Bruxelles, 15/05/2008 (Agence Europe) - La Commission européenne a publié début mai au Journal officiel de l'UE une recommandation relative à l'assurance qualité externe des contrôleurs légaux des comptes et des cabinets d'audit qui contrôlent les comptes d'entités d'intérêt public, telles que les entreprises cotées en bourse et les banques. Cette recommandation encadre notamment la façon dont la profession d'audit peut participer à ces systèmes nationaux tout en garantissant l'indépendance indispensable à ces systèmes.

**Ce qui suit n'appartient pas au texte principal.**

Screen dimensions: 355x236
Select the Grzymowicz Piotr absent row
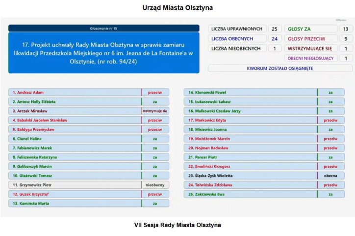(89, 185)
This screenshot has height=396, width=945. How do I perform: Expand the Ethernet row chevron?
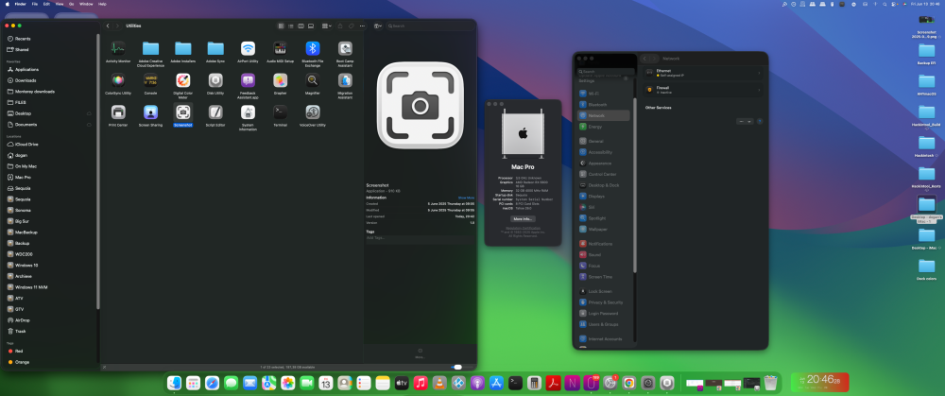[x=759, y=73]
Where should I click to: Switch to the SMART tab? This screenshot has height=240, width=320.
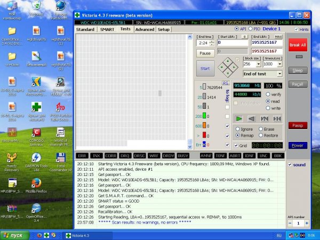click(107, 29)
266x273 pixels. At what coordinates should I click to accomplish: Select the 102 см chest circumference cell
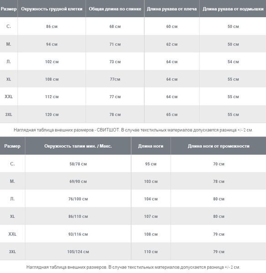coord(52,62)
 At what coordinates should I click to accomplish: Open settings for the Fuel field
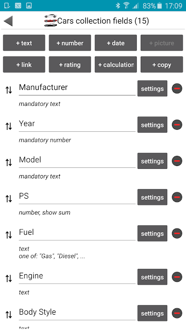tap(152, 233)
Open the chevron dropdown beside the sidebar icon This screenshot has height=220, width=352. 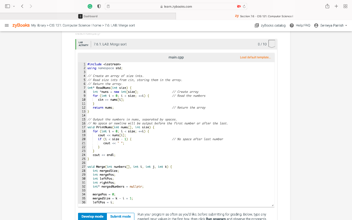pyautogui.click(x=13, y=6)
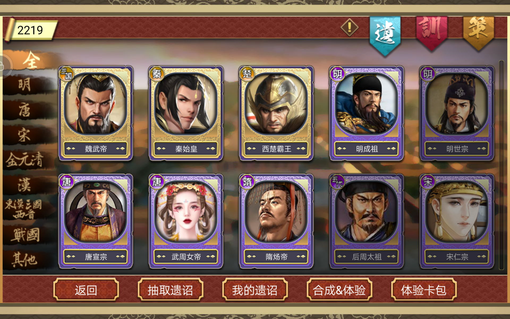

La directive 2006/43/CE sur l'audit statutaire, dont la date limite de transposition expire fin juin 2008, impose la mise en place dans les États membres de systèmes externes d'assurance qualité pour le secteur de l'audit. Elle laisse cependant aux États membres une marge de manœuvre importante en ce qui concerne l'organisation de ces systèmes d'assurance qualité.
La recommandation de la Commission a donc pour objectif d'éviter que les parties intéressées aient l'impression qu'il existe des différences d'appréciation dans ce domaine par les États membres. Elle stipule notamment que les systèmes d'assurance qualité doivent être confiés à une autorité de supervision publique. Cette autorité détient la responsabilité ultime du système d'assurance qualité externe et ne doit pas émaner d'une association ou d'un organisme affilié aux professions comptables et d'audit. Elle peut aussi déléguer les tâches d'inspection à un autre organisme pour autant que celui-ci rende compte de ses activités à l'autorité publique de supervision. Celle-ci demeure compétente en matière d'approbation des programmes d'inspection, de validation des rapports d'inspection et de désignation des inspecteurs et experts participant aux inspections.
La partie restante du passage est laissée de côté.